Bogosavljevic et al. present series of 26 patients with glioblastoma multiforme localized in and around the motor area, who were hospitalized from October 2004 to February 2009. During all operations, they conducted electrostimulation display area of the brain, to the anatomical location of M1 segment of the motor cortex.

Distance of the central sulcus in relation to the coronal suture, measured by magnetic resonance imaging (MRI) was 18.38 mm ± 9.564 mm. The volume of electricity required for a motor response was mean 8.79 ± 1.484 mA, with increasing distance from the coronal suture the amperage required to explicit motor responses decreased. The difference (mm) between the distance from the coronary suture measured using MRI and distances measured electrostimulation smaller and power consumption was less (F = 13.285, p < 0.01).

The method of cortical cerebral cortical stimulation is simple and safe method and a binding protocol to the patient safe operation glioblastoma multiforme localized in the motor area of the brain 5).

2013

A 39-year-old man who was operated by a tumor placed into the rolandic area. With the patient anesthetized (propofol+remyfentanil), we performed cortical mapping, neuronavigation and fluorescence-guide resection with 5-aminolevulinic acid. Post-resection neurophysiologic assessment showed a minor and highly localized effect onto the somato-sensory system.

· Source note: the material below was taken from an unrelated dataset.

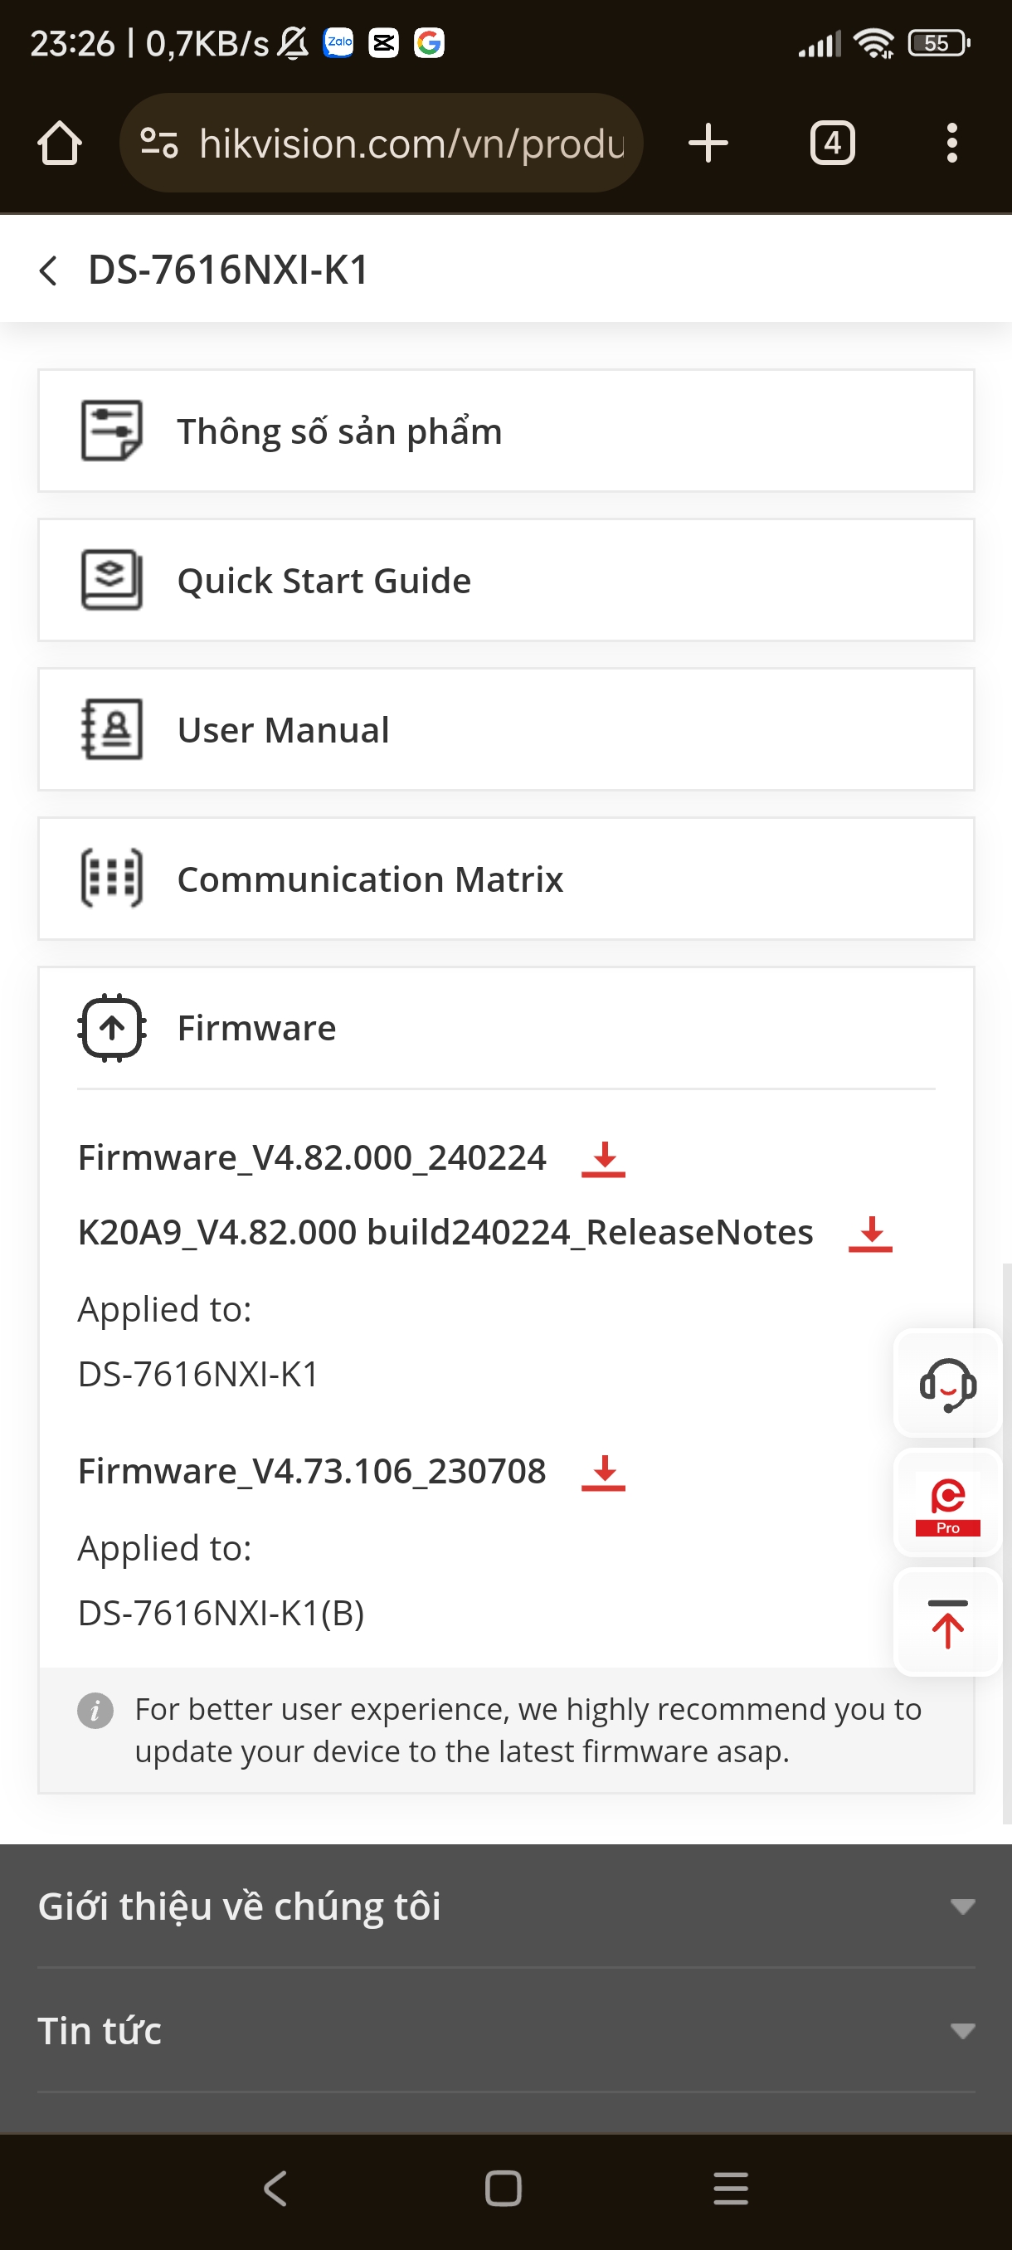Open new tab with plus icon

point(707,143)
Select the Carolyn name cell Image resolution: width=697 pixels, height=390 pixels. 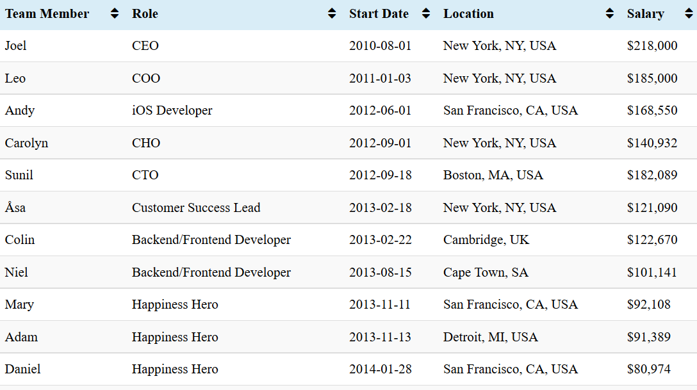[26, 143]
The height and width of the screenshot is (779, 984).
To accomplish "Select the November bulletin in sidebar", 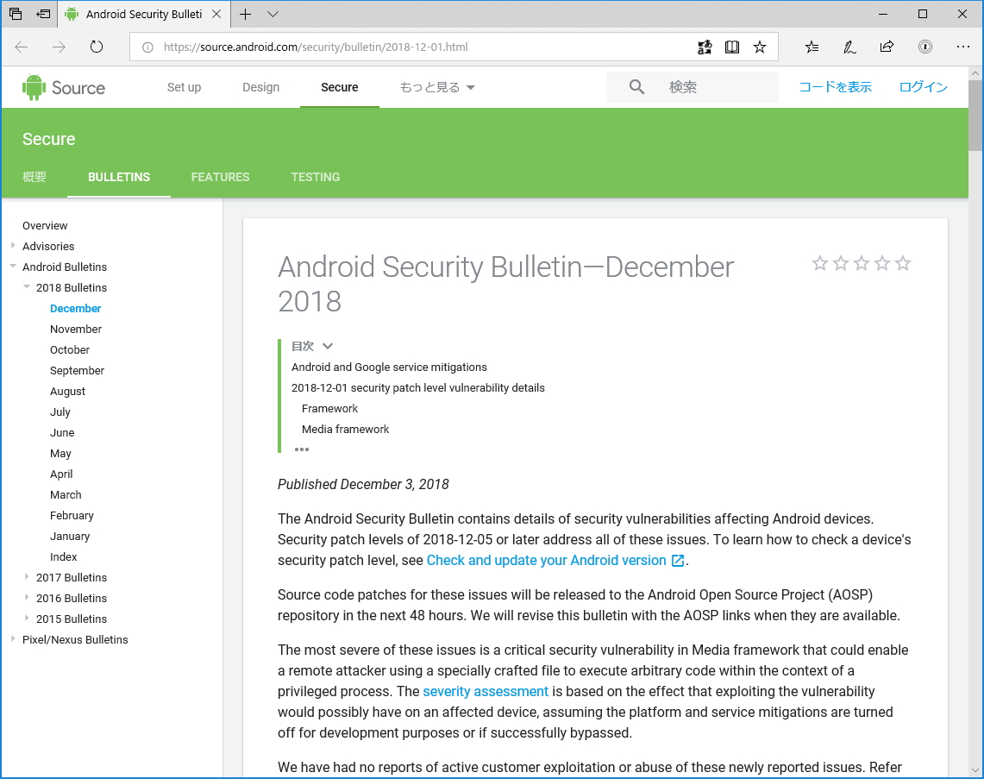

Rolandic area surgery can be safely performed in anesthetized patients when extensive neurophysiological, anatomical and biological assessments are performed 6).


1)
Saksena S, Jain R, Narang J, Scarpace L, Schultz LR, Lehman NL, Hearshen D, Patel SC, Mikkelsen T: Predicting survival in glioblastomas using diffusion tensor imaging metrics. Journal of Magnetic Resonance Imaging 32:788-759, 2010
2)
Schucht P, Seidel K, Beck J, Murek M, Jilch A, Wiest R, Fung C, Raabe A. Intraoperative monopolar mapping during 5-ALA-guided resections of glioblastomas adjacent to motor eloquent areas: evaluation of resection rates and neurological outcome. Neurosurg Focus. 2014 Dec;37(6):E16. doi: 10.3171/2014.10.FOCUS14524. PubMed PMID: 25434385.
3) , 4)
Noell S, Feigl GC, Naros G, Barking S, Tatagiba M, Ritz R. Experiences in surgery of primary malignant brain tumours in the primary sensori-motor cortex practical recommendations and results of a single institution. Clin Neurol Neurosurg. 2015 Sep;136:41-50. doi: 10.1016/j.clineuro.2015.05.021. Epub 2015 May 27. PubMed PMID: 26056811.
5)
Bogosavljevic V, Tasic G, Nestorovic B, Jovanovic V, Rakic M, Samardzic M. Surgical treatment of glioblastoma multiforme localized in the motor area of the brain using the technique of cortical electrostimulation. Turk Neurosurg. 2012;22(2):135-40. doi: 10.5137/1019-5149.JTN.3980-10.2. PubMed PMID: 22437285.
6)
Pastor J, Pulido-Rivas P, Sola RG. [Neurophysiological assisted transsulcal approach to a high grade glioma without affect neither motor nor somatosensory function]. Rev Neurol. 2013 Apr 1;56(7):370-4. Spanish. PubMed PMID: 23520006.